Wednesday, April 24, 2024

Plea agreements often grant big discounts for accused's information, expert says

Former St. Clair County judge Michael Cook faces what few have faced, criminal trial before a judge who found a plea agreement too lenient.

Cook will stand trial on heroin possession charges if he can’t bargain a sentence longer than 18 months and obtain approval from U.S. District Judge Joe McDade of Peoria.

McDade, a senior judge who took Cook’s case after Southern District judges recused themselves, rejected an 18 month sentence on Feb. 26.

He set a sentencing hearing for March 28, and asked for notice of a new plea agreement by March 19.

Neither Cook nor U.S. Attorney Stephen Wigginton knows what sentence would satisfy McDade, because judges cannot involve themselves in plea negotiations.

Critics of plea agreements worry that judges approve them too easily, but some judges surprise the critics.

Los Angeles Superior Court judge Stephen Marcus rejected two agreements providing no time and 90 days for former Glendale mayor and embezzler John Drayman.

On March 12, after the second rejection, prosecutors announced that Drayman agreed to serve a year behind bars.

In January, judge Robert Gerety of Orange Superior Court in Chelsea, Vt., rejected 90 days for a man who fired three rifle shots into a moving car.

In February, judge Mary Hoak of Grand County, Colo., rejected a year for a man who caused a fatal crash while driving under the influence.

Hoak found that the agreement diminished the seriousness of the crime and sent a wrong message.

A review of court cases turned up no instance of a defendant suing a judge for rejecting a plea agreement.

A defendant once alleged vindictiveness against a judge for the sentence he imposed after rejecting an agreement and holding trial, but the claim failed.

An article in Harvard Law Review, in 2004, illuminated the peculiar nature of plea bargaining in drug crimes.

Harvard professor William Stuntz wrote, “In most cases, the point of threatening a harsh post trial sentence is to induce a guilty plea.”

“In drug cases, the government often has another goal: to get information,” Stuntz wrote.

“Something important follows from that goal: defendants who have the most information to sell get the biggest discount.

“In a system like ours that rewards snitches generously, some defendants will be punished very harshly – nominally for their crimes, but actually for not having the kind of information one gets only by working at high levels of criminal organizations.”

He wrote that federal criminal code probably covers more behavior than any state’s criminal code, with less political obligation and better funding.

“Which means the law that federal prosecutors make is much more likely to flow from the prosecutors’ preferences than from the voters’,” he wrote.

“Prosecutors are not like civil plaintiffs.
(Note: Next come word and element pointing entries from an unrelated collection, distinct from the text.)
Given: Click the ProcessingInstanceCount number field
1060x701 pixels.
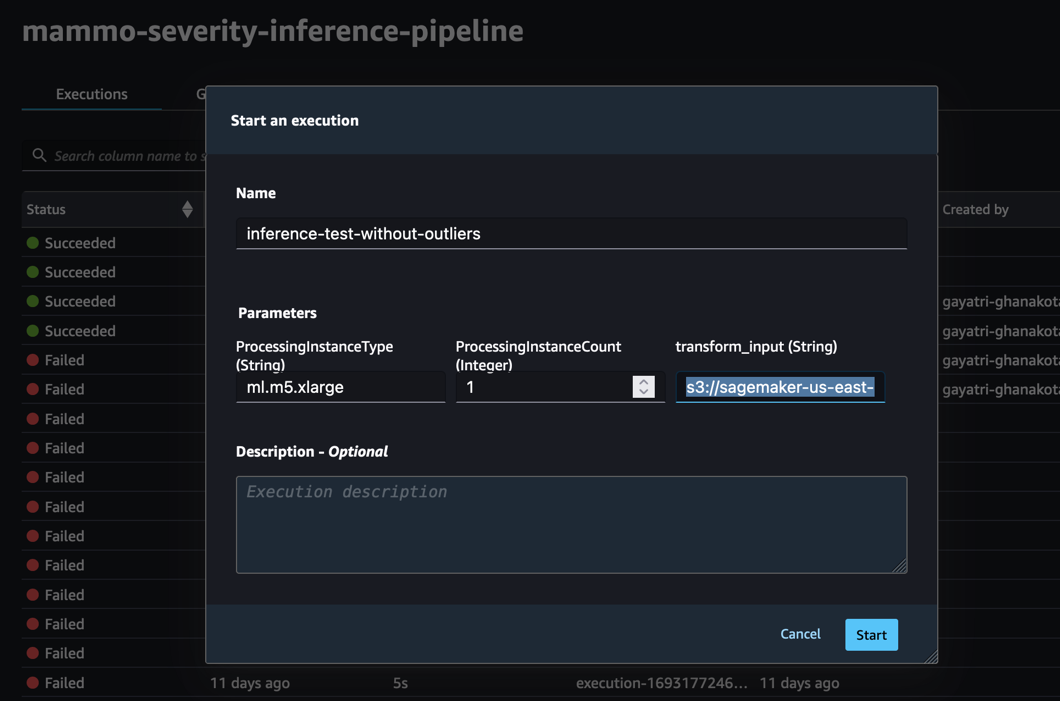Looking at the screenshot, I should [x=545, y=387].
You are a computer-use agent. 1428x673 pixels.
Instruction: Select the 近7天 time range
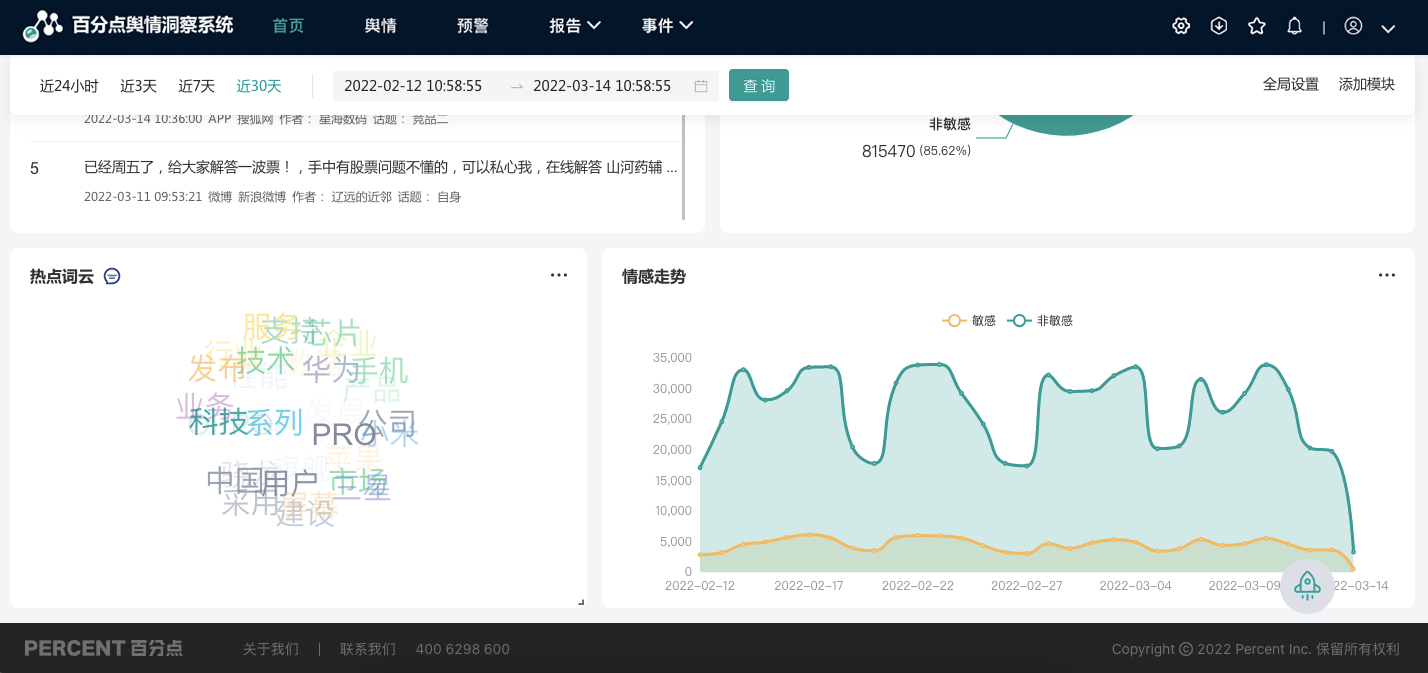197,86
They are not paid by the conviction, with bonuses for each additional month the defendant spends in prison.”

He wrote that when a sentence reaches the level a prosecutor prefers, adding time offers no benefit to the prosecutor.

“Indeed, prosecutors may actually value extra prison time negatively,” Stuntz wrote.

He wrote that “however prosecutors define their preferred sentence, there is no good reason to assume that their preference is always for the harshest sentence they can possibly get.”

In 2007, in DePaul Law Review, Vanderbilt University professor Nancy King wrote that courts have tolerated banishment, castration, and sterilization in plea bargains.

“Because offense definitions overlap, and no judge can force a prosecutor to charge any particular offense, mandatory sentences are routinely avoided by negotiation,” she wrote.

“With such a broad range of offenses and penalties to choose from, parties may first agree upon a sentence and then find the offense that fits.”

King called on judges to reject agreements that undercut important public interests.

She recommended “independent pre-sentence reports, prepared from adequately funded investigations and available to the judge prior to the approval of plea agreements.”

McDade proceeded the way King recommended.

He accepted Cook’s guilty plea in November, telling Cook he would not accept the plea agreement until he read a report from a probation officer.

McDade signaled trouble for the agreement in January, by ordering a supplemental report on the effect of Cook’s misconduct on public respect for the judiciary.